Due to the uniquely tunable electronic structure and low-cost synthesis in a controllable way, colloidal quantum dots (QDs) have attracted intense attention in both fundamental studies and practical applications [1, 2, 3, 4, 5], such as solar cell, quantum dot light-emitting diode, and spectrometer. Usually, semiconductor quantum dot properties can be varied by their size, composition, morphology, and phase structure. To date, with the rapid development of synthesis technique, the size, morphology, and composition-controlled syntheses of colloidal quantum dots have been successfully achieved [6, 7, 8, 9].

III–V semiconductors are crystalline binary compounds formed by combining metallic elements from group III and nonmetallic elements from group V of the periodic table [10]. In the III–V nitride, the wurtzite phase is the stable form and they have direct bandgaps ranging from 0.7 eV for InN, to 3.4 eV for GaN, and to 6.2 eV for AlN. They can combine with each other to form alloys with bandgaps value from 0.7 to 6.2 eV, covering a wide range of spectra from ultraviolet (UV) to infrared region, exhibiting large potential applications for electronic and optoelectronic devices.

Recently, III-nitride semiconductor (such as GaN, InN, and AlN) quantum dots (QDs) have begun to draw significant interest due to their promising applications in solid-state lighting, lasing technologies, and optoelectronic devices. The quality of nitride nanocrystals is, however, dramatically lower than that of II–VI semiconductor nanocrystals.
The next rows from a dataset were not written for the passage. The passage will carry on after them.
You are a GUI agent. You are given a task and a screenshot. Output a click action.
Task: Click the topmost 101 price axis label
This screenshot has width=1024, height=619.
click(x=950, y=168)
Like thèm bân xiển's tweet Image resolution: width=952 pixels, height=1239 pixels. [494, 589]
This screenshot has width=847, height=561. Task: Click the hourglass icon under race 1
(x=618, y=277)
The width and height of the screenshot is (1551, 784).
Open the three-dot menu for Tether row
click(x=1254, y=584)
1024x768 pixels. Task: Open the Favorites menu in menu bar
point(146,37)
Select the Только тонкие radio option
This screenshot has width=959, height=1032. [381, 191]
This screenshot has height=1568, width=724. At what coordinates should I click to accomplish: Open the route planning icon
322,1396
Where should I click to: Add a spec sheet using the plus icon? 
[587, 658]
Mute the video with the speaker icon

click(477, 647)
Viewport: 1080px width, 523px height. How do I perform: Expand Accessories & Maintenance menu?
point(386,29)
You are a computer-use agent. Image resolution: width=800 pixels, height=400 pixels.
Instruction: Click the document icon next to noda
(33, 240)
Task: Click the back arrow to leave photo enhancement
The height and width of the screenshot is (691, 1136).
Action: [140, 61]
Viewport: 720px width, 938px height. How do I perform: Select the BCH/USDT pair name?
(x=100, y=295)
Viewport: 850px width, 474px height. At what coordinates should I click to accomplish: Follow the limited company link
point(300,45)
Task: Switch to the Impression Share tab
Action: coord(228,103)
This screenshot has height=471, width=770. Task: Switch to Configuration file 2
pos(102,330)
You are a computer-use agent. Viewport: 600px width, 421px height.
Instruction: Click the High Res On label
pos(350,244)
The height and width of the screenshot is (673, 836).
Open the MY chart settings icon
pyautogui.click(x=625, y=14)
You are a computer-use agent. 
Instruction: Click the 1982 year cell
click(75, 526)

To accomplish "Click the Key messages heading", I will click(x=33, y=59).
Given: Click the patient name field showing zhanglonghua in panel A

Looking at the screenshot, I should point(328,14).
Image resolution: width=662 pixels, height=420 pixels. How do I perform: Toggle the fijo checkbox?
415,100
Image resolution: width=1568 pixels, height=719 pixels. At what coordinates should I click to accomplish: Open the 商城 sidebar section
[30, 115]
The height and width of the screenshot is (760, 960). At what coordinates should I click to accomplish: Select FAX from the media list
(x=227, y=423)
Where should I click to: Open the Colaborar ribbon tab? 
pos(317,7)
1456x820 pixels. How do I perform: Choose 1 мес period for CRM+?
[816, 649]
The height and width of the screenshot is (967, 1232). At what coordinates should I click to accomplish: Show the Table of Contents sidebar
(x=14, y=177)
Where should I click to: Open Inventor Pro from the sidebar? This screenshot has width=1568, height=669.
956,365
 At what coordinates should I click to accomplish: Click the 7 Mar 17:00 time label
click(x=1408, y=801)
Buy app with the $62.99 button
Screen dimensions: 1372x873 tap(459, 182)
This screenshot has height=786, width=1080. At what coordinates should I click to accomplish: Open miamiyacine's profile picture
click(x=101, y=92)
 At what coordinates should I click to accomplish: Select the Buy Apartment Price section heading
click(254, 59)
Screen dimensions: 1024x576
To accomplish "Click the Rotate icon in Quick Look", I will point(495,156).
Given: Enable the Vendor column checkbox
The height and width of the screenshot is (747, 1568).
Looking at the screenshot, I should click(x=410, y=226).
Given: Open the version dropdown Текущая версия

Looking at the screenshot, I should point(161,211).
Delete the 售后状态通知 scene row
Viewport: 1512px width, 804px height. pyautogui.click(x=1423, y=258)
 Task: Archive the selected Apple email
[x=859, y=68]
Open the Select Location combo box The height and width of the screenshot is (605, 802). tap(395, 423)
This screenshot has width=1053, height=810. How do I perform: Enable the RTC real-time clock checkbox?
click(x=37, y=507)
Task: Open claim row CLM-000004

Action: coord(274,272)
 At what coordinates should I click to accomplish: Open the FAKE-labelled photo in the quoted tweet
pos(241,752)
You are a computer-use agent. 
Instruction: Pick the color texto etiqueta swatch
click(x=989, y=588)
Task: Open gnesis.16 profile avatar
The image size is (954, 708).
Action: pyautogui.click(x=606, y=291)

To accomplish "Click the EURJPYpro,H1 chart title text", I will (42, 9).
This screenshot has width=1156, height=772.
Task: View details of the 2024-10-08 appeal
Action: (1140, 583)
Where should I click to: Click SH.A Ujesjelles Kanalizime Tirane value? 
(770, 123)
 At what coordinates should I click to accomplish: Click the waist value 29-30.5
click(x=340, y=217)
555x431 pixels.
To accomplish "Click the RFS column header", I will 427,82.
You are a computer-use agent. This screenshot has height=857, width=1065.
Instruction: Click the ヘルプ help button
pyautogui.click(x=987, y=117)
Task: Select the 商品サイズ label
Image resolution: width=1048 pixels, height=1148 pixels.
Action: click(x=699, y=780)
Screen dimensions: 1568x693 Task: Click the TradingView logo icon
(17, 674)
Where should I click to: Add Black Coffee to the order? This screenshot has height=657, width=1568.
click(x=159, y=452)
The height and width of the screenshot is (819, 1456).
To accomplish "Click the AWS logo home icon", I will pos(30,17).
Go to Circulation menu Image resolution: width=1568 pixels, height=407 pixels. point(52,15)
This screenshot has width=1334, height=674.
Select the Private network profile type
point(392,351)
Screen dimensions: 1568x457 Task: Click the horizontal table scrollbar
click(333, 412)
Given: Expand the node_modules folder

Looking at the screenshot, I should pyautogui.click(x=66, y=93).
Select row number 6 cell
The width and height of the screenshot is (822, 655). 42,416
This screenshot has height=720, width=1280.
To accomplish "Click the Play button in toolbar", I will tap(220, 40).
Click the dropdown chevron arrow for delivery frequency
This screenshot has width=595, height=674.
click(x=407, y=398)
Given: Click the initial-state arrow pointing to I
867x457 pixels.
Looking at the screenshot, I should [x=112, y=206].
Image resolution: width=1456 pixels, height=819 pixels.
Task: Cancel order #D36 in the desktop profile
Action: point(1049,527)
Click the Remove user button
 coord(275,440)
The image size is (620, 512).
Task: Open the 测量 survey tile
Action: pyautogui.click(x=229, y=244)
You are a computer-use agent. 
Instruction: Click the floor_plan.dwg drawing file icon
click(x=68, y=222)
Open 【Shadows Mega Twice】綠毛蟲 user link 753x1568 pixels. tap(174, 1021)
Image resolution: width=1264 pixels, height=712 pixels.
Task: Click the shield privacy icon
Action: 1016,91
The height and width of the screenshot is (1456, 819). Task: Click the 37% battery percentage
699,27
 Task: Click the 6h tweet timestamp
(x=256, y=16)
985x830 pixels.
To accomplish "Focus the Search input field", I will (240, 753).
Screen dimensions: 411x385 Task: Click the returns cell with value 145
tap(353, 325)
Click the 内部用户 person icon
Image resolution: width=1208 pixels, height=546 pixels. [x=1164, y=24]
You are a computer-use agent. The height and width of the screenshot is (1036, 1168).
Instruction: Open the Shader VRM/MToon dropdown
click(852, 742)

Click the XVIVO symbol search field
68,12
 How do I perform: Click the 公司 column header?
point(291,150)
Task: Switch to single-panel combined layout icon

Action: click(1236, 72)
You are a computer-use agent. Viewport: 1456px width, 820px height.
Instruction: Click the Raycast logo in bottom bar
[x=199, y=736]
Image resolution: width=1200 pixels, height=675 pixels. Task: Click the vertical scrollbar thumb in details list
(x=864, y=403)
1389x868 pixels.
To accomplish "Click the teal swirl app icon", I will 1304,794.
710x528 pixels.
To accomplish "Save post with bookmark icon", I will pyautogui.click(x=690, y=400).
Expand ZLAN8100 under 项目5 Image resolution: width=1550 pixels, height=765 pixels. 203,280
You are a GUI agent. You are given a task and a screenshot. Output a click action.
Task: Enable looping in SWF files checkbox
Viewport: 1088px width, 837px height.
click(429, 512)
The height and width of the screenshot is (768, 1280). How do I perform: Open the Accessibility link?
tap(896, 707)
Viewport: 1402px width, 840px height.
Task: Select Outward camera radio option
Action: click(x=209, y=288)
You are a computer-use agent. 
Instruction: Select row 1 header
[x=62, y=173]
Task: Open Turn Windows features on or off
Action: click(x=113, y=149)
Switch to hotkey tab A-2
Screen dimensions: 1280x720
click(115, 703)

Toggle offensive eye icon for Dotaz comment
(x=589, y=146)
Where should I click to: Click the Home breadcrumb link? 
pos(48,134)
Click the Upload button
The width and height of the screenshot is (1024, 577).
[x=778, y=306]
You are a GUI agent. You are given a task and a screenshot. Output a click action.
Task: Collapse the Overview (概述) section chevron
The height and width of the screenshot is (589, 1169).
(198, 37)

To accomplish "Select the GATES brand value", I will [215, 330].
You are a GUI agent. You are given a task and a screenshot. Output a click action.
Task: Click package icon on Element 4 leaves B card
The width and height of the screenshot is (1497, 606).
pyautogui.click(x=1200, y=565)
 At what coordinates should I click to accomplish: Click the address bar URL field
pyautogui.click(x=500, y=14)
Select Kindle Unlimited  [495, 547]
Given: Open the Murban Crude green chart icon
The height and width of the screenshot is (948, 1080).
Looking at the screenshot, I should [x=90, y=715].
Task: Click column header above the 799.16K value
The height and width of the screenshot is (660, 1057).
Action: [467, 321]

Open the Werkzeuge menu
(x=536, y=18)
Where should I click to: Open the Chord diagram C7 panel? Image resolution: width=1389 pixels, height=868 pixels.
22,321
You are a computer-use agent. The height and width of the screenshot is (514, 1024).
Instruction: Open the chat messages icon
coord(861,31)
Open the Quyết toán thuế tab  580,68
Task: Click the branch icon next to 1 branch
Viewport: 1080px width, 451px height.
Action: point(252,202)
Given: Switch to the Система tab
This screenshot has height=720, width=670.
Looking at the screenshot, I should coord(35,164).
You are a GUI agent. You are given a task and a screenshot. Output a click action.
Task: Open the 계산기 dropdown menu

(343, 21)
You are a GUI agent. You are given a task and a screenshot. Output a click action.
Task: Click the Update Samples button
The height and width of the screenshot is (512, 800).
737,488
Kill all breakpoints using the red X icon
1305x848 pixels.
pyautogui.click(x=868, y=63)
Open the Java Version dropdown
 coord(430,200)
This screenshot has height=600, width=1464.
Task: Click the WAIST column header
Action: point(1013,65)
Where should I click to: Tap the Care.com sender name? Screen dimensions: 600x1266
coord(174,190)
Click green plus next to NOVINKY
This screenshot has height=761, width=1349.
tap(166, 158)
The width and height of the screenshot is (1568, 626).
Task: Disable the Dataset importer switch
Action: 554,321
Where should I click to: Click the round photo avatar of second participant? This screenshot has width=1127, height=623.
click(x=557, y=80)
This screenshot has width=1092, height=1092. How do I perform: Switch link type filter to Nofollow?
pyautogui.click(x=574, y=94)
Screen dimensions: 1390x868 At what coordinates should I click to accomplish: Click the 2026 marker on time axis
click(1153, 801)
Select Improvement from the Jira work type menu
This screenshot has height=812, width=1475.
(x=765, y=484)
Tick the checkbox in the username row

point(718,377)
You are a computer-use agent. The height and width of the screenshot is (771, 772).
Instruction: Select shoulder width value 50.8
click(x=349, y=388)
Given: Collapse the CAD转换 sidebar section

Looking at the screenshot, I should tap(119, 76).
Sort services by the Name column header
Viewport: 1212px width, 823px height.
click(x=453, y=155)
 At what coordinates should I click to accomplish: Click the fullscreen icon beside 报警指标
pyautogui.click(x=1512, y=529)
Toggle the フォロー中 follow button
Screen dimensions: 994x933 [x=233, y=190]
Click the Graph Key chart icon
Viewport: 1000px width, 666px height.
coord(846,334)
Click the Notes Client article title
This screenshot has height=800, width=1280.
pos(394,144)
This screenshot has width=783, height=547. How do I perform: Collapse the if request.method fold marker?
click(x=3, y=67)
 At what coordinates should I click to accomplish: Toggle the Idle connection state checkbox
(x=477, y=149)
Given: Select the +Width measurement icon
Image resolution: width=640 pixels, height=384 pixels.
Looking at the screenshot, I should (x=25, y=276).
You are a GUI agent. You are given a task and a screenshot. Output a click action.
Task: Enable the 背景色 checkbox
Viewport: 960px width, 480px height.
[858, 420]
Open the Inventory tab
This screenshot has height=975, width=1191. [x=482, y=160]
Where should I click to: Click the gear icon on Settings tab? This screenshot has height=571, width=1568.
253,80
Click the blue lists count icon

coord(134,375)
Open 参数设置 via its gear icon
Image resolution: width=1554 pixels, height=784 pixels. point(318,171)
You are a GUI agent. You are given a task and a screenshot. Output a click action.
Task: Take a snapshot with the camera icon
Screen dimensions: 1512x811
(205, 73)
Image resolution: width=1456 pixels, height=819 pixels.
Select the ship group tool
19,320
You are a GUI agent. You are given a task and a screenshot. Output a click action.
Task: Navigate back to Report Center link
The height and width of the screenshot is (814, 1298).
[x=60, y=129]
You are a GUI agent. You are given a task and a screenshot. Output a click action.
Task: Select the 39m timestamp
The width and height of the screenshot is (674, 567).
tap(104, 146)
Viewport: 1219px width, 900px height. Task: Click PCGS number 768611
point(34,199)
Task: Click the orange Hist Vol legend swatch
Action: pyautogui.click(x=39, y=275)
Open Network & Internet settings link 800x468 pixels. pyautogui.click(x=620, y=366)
For synthesis of III–V nitride quantum dots with uniform distribution, it is important to have a very fast nucleation and relatively slow growth process, which requires the growth unit concentration to reach high super-saturation level. However, such condition is very difficult to achieve for nitride quantum dots due to their strong covalent bonding and lack of suitable precursors. Although during the past few decades, various methods and precursors have been studied, the effective reaction with a control over group III elements and nitrogen in the solution has still remained difficult. Herein, we review the recent development in the synthesis techniques and properties of colloidal III–V nitride quantum dots as well as their applications. Meanwhile, the overview will partially involve the development and improvement of III-nitride QDs grown by vapour-phase methods. More detailed introduction of colloidal III–V nitride quantum dots, that is, GaN, InN, and their alloys, are presented in the following discussion.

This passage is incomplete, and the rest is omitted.